### Collected data entries
+--
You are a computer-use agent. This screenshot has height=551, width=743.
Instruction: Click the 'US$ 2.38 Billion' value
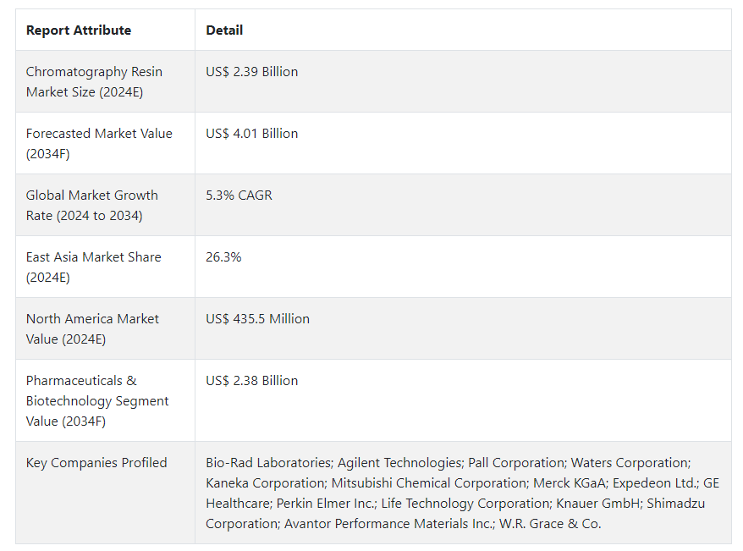[x=251, y=381]

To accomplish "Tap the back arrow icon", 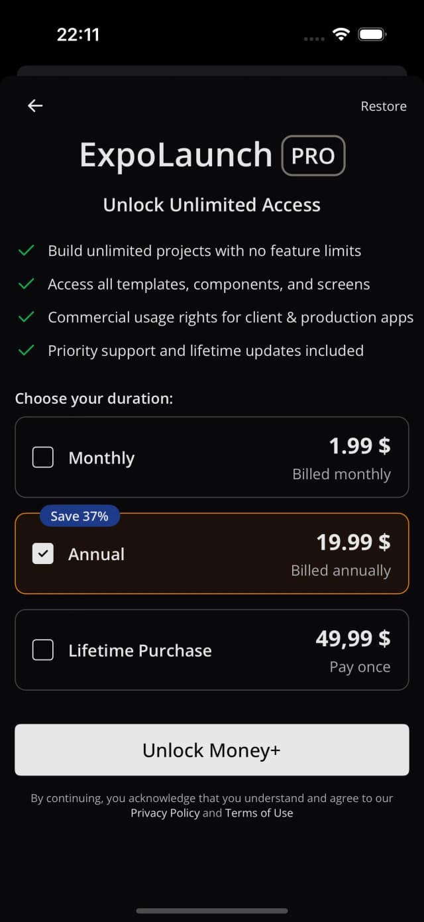I will tap(35, 105).
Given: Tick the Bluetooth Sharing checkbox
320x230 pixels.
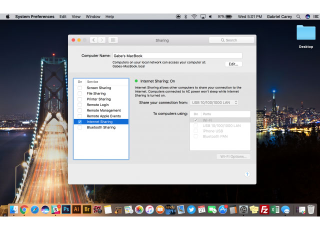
+--
### What is expected
An answer containing only the lines from the one holding "Given: Tick the Bluetooth Sharing checkbox" through the close of the entries above, reproduced exactly and stripped of pictures, is expected.

### Your response
Given: Tick the Bluetooth Sharing checkbox
320x230 pixels.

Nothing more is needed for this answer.